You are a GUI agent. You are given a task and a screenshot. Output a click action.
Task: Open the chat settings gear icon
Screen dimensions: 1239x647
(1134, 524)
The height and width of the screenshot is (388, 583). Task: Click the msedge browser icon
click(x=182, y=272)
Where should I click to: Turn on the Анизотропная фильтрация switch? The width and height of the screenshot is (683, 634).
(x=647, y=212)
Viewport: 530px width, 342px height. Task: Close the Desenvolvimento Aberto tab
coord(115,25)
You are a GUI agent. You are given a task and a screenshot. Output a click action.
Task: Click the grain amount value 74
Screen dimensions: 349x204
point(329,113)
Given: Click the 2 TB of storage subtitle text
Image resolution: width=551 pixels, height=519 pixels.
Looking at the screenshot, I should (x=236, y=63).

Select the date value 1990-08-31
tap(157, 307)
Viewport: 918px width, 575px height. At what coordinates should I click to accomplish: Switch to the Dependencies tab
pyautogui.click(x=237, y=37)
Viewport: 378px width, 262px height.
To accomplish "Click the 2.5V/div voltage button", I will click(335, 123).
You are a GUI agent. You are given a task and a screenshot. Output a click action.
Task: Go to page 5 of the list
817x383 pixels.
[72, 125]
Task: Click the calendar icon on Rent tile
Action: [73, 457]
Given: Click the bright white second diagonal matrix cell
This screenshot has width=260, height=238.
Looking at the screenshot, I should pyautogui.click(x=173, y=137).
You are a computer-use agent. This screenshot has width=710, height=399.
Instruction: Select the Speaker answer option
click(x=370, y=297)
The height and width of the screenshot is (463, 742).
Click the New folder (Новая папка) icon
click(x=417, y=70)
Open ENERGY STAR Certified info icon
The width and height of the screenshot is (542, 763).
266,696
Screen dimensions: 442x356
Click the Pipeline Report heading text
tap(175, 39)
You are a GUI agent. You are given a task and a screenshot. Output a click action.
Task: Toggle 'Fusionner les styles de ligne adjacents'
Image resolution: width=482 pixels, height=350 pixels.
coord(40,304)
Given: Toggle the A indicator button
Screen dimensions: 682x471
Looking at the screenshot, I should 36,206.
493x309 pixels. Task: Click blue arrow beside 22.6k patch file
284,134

**Required work**: What belongs in the answer is the line with "Image resolution: width=482" plus every later line of the listing, copied word for word and nothing besides.

**Answer space**:
Image resolution: width=482 pixels, height=350 pixels.
coord(40,304)
Given: Toggle the A indicator button
Screen dimensions: 682x471
Looking at the screenshot, I should 36,206.
493x309 pixels. Task: Click blue arrow beside 22.6k patch file
284,134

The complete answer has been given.